There are two aspects. One is theoretical aspect. For this you should consult CMOS VLSI design book by David Harris. For PMOS, it is Rp and Rp = 2*RN. But PMOSes are in parallel and you have to take it like a resistor network where PMOSes are in parallel.So that makes Rp = Rn/2 since 4 PMOSES are in parallel. In series there are 4 NMOSES and their effective resistance is 4*RN. Now to make it equal to effective RP = Rn/2, they need to sized up by a factor of 8 i.e., Rn/8 + Rn/8 + Rn/8 + Rn/8 = Rn/2. This is one choice of sizing.
If you are doing HSPICE simulation, these theoretical numbers are not accurate and you have to manually do hit and trial until you get equal rise and fall times.

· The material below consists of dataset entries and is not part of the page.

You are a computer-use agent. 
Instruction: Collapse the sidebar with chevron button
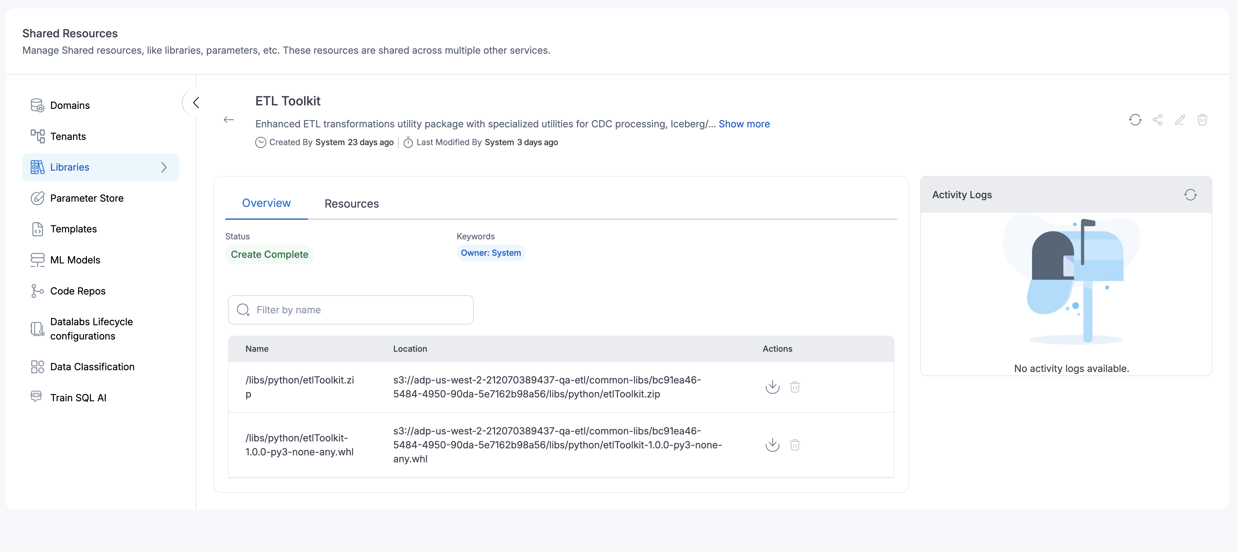point(196,102)
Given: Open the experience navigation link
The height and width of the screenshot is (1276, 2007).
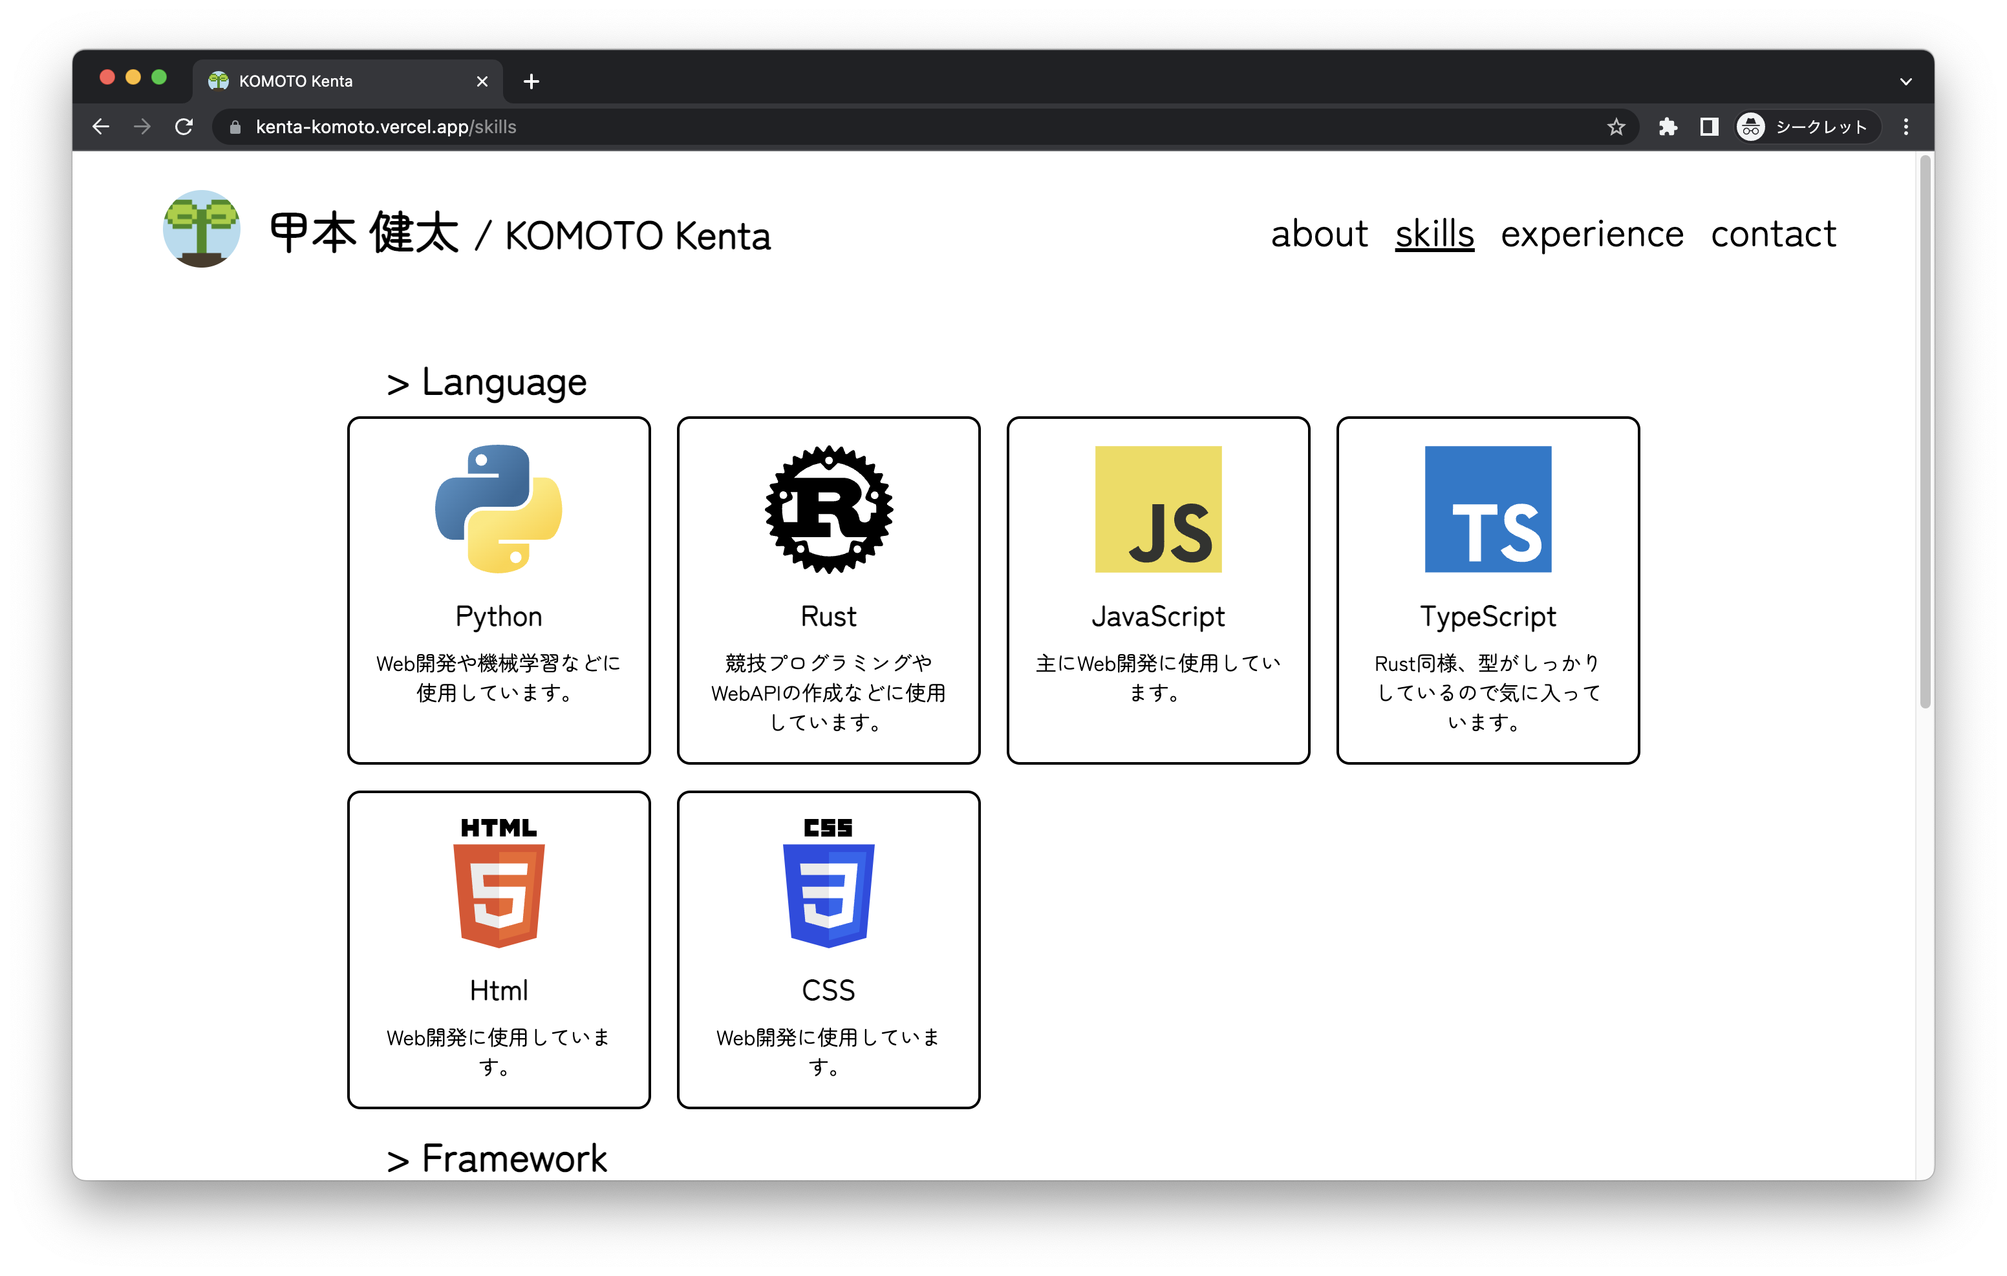Looking at the screenshot, I should click(1592, 234).
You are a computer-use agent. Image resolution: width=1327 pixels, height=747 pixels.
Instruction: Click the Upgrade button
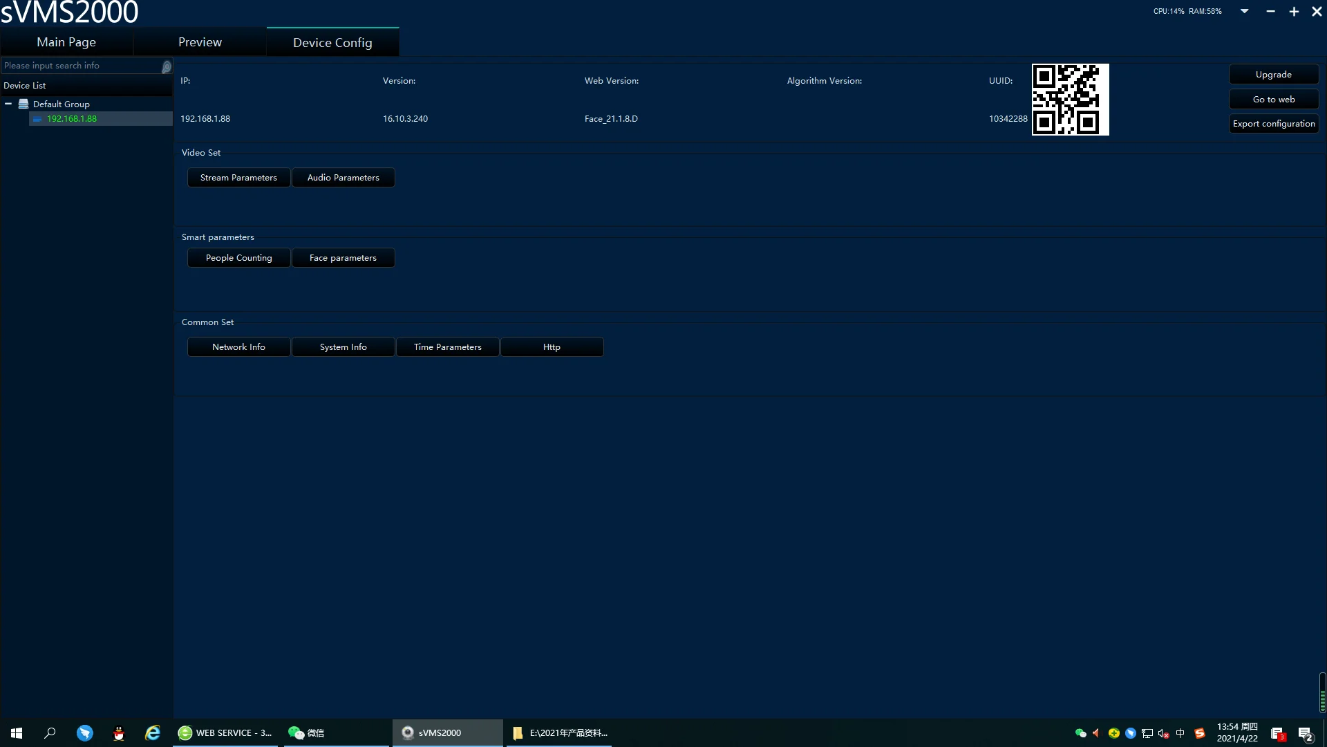point(1273,75)
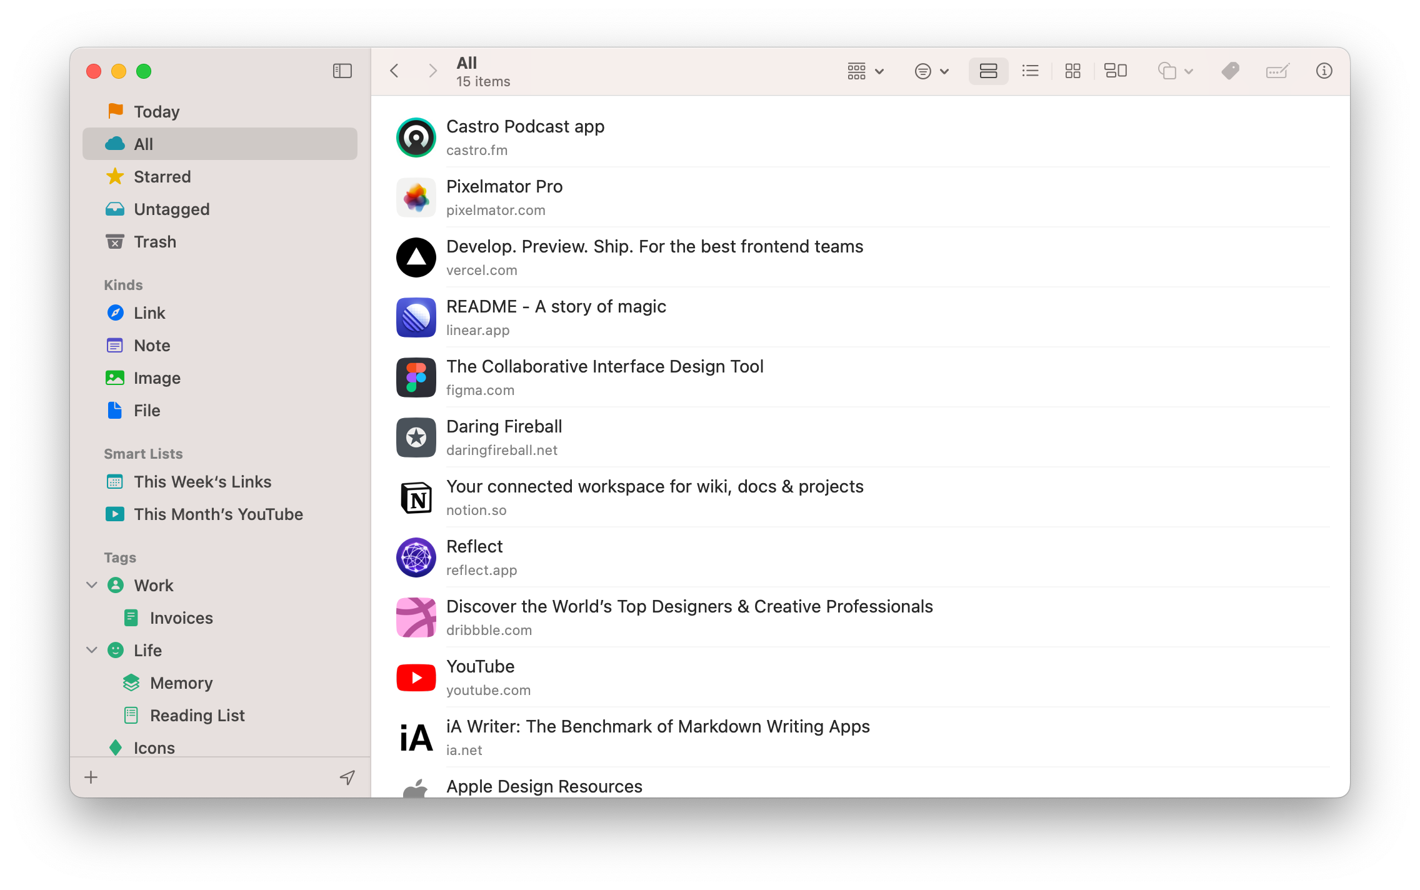Open This Month's YouTube smart list
Viewport: 1420px width, 890px height.
pyautogui.click(x=218, y=514)
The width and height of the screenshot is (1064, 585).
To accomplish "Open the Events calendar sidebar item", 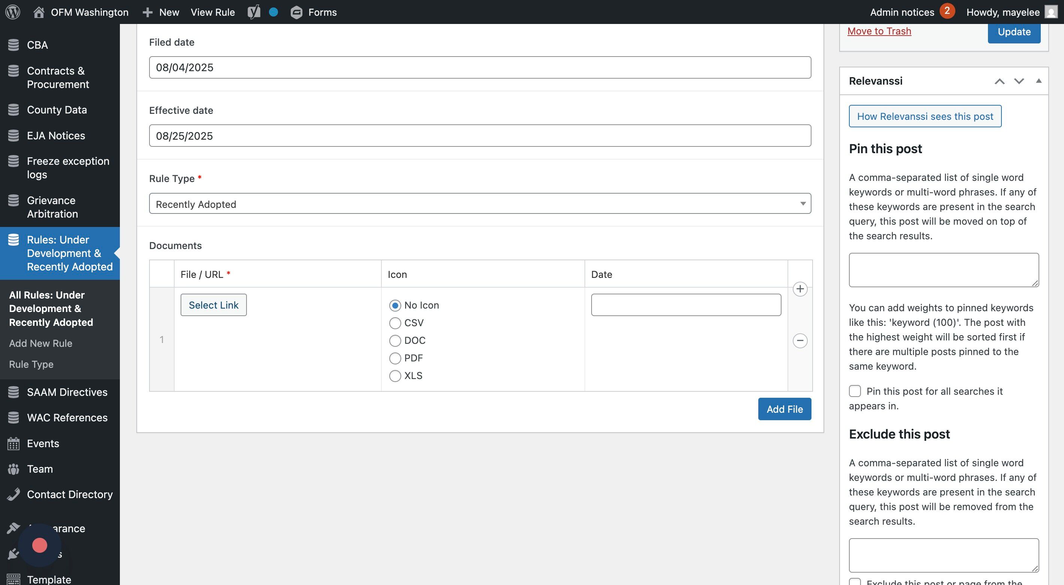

1) The pull up time will be data dependent, i.e. you have to see how many PMOS are ON at a time. Worst case will be 0111 and best will be 0000
2) For pull down time, due to velocity saturation, the effective resistance of the Four series NMOS will be reduced, so you will not see a 4Rn but less may be 2.5Rn to 3Rn.
"2). For pull down time, due to velocity saturation, the effective resistance of the Four series NMOS will be reduced, so you will not see a 4Rn but less may be 2.5Rn to 3Rn. "
If transistors are in series, the effective Vds seen by each transistor will be less and hence they will have less velocity saturation and hence more current and hence resistance decreases.
Use the spice level netlist of the 4 i/p nand gate. Once you freeze on the rise time or fall time.. make the width of the PMOS or NMOS as a variable and sweep it in your spice simulation to match the risetime/falltime...